Next we hit the bright lights of the coast’s only big city, where, unbelievably, the sun only shines on our departure a day later. Compared to dreamy De Haan, Ostend is a very real, authentic town, its seafront bombed heavily in World War II, then rebuilt in all manner of styles.
The promenade curls round a typically vast sandy beach, wide enough to accommodate the imaginative hotch-potch of hired vehicles in which visitors choose to traverse its length, mostly four-wheeled variants of a push-bike (some carrying six people – talk about pedal power). We choose to walk today, passing the landmark 1953-rebuilt Casino and beach bars with names like Bondi – all Ibizan terraces and palm trees – towards King Leopold II’s former villa, now a luxury hotel, with its much-photographed marble-tiled porticoed walkway (see main pic, above).

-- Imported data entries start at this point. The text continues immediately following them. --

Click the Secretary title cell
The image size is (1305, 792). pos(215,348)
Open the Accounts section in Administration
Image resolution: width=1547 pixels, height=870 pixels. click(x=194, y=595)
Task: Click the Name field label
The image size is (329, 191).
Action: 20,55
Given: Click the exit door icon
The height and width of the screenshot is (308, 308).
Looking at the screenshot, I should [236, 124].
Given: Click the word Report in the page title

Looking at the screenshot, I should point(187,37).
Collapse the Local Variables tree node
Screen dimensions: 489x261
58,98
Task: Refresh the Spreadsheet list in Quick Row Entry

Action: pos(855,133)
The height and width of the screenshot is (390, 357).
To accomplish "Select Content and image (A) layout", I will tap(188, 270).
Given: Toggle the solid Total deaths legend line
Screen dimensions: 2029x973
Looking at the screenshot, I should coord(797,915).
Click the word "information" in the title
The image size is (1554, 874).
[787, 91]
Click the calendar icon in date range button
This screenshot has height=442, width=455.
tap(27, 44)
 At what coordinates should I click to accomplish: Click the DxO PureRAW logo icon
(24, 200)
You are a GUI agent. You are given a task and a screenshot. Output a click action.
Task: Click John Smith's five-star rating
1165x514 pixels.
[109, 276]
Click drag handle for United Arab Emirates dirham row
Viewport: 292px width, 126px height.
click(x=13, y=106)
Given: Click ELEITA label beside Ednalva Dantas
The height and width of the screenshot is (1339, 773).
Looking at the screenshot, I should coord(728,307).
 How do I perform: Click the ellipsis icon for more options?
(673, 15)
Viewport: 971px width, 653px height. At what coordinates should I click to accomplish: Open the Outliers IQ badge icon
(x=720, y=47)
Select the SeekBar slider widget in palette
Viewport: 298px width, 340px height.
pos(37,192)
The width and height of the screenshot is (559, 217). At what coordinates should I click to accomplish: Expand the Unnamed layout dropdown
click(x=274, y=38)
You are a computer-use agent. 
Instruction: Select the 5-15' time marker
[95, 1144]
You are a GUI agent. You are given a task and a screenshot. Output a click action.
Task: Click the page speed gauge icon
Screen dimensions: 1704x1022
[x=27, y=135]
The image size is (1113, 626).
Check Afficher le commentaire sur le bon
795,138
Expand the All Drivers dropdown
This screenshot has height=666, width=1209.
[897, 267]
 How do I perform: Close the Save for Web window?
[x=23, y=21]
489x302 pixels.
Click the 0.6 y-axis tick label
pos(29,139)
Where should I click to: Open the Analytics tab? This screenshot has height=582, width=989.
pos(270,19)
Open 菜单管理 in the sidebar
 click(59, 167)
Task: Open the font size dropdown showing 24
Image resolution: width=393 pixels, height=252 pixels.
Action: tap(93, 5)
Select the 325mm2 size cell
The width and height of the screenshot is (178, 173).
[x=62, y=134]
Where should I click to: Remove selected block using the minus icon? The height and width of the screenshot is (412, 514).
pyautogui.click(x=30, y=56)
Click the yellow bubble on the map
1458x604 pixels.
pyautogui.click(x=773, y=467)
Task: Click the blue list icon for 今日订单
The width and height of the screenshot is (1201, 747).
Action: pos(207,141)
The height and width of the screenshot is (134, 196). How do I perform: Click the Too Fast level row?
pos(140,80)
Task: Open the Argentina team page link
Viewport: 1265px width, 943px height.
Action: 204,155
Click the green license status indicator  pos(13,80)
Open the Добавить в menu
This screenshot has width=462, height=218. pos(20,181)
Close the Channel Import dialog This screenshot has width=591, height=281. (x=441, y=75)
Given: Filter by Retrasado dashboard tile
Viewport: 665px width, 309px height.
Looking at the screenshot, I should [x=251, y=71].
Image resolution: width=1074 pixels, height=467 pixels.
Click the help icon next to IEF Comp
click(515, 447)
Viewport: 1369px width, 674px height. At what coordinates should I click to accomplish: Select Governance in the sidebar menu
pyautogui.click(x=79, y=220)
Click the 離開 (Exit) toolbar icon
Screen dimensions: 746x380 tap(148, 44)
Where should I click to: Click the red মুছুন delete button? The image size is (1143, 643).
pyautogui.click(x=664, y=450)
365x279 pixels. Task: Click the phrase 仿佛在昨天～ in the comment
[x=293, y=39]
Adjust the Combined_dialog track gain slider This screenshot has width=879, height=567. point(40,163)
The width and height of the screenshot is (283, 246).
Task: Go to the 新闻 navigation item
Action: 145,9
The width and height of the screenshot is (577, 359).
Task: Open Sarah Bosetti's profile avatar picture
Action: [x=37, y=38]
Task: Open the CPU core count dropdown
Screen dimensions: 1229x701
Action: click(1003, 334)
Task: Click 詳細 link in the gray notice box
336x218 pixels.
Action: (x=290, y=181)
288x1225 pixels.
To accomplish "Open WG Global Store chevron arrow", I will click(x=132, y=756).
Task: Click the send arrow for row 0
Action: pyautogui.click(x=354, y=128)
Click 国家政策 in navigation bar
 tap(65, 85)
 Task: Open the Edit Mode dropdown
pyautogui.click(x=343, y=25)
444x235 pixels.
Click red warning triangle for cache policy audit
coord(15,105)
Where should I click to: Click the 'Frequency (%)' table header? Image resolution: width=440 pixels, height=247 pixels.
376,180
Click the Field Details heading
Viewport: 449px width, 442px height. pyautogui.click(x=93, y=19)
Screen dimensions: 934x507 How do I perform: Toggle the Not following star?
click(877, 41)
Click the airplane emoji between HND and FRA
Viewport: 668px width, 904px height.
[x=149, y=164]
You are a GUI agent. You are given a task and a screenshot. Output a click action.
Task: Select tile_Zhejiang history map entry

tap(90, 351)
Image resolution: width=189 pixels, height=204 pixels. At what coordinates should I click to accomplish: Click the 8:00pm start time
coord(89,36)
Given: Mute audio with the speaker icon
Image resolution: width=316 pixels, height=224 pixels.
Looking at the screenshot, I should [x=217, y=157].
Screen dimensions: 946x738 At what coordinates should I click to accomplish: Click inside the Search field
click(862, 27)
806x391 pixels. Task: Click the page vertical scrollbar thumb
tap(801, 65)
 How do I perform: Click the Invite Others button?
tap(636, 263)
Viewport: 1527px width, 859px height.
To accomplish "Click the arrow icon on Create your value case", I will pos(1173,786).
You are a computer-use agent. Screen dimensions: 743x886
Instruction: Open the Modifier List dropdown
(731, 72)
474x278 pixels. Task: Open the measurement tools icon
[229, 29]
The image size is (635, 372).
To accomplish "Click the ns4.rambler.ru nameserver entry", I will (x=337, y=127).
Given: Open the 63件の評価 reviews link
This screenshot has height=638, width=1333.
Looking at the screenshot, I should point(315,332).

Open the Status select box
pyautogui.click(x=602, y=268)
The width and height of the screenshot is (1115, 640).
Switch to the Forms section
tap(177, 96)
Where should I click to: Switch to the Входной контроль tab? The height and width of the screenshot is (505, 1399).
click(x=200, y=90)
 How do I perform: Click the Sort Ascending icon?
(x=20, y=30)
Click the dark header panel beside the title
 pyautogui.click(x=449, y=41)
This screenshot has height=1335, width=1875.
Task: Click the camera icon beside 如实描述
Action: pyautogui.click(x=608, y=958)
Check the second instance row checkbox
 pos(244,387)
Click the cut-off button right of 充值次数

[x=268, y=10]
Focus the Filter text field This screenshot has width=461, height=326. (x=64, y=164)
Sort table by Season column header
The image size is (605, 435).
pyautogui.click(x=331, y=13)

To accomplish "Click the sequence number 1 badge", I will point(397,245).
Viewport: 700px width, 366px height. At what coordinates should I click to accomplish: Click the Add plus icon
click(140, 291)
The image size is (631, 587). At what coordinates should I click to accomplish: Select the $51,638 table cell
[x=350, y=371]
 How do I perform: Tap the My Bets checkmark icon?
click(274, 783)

It’s a Monday, and most of the restaurants we hope to try are closed, from seafront hotspot Histoires d’O to hipsterish joints like Frittur Frannky and Mommy’s Bastards. As we discover in many places, lunch service mostly stops at 2pm, which catches us out regularly. One destination joint not subscribing to such a rule is the terrace-top Panorama restaurant, six floors up in the austere old post office building, now an ad-hoc Cultural Centre. The views over Leopold Park are incredible – and just as memorable as our vegetarian plates of roasted veg, yoghurt and giant couscous. Back down in the ground floor Cultuur Cafe we gawp at the deco features.
Later, under gossamer skies we slope round the bay to the Visserskai, the fisherman’s harbour, where locals gather to buy glistening just-landed plaice and prawns at the daily stalls. Dinner is at the Restaurant Bassin, a moment from both the imposing St Peter and Paul church and the main train station, a simple brasserie with plenty of harbour activity to survey as you munch. Their shrimp croquettes are understandably a thing (earlier we watch buckets of the teeny crustaceans being hand-peeled methodically by women in the market). A healthy mound of steak tartare with chips and retro salad follows, washed down by Beaujolais, as the sun sets over the terminus. There are worse ways to spend a midweek evening.
And culture! Lest I forget, Ostend is stuffed with it: top tip is the Crystal Ship, a now-permanent trail of street art and murals by 15 international artists: a map guides us round key locations, only time running out before we can tick them all off. The aforementioned Beaufort Triennial is in evidence here too, most notably in Stief Desmet’s human-size whelk at the end of the harbour arm. And the city’s major contemporary art gallery Mu.Zee contains a thrilling retrospective of seminal local artist James Ensor, plus his contemporary Leon Spilliaert.
We lap up as much of all this as possible – but our 24 hours are sadly over. There’s so much to do that we don’t even have time for a cocktail in our hotel Upstairs, a quirky reinvention of the old Hotel Astor, with black façade, industrial-themed interior, warehouse-style bar and outside courtyard with living wall. Bedrooms are ultra-modern with neat balcony and (twisty-head) sea views; breakfast an eyes-on-stalks buffet of breads, croissants, hams, giant cheeses, fruit and more.
We also don’t get to shop on Kapellestraat, or hang out on what looks like the real party street (Longestraat). We do, however, manage a couple of drinks in some of Ostend’s gay bars, including the fabulously named Taverne Ding Dong. How on earth can our next destination compete with that?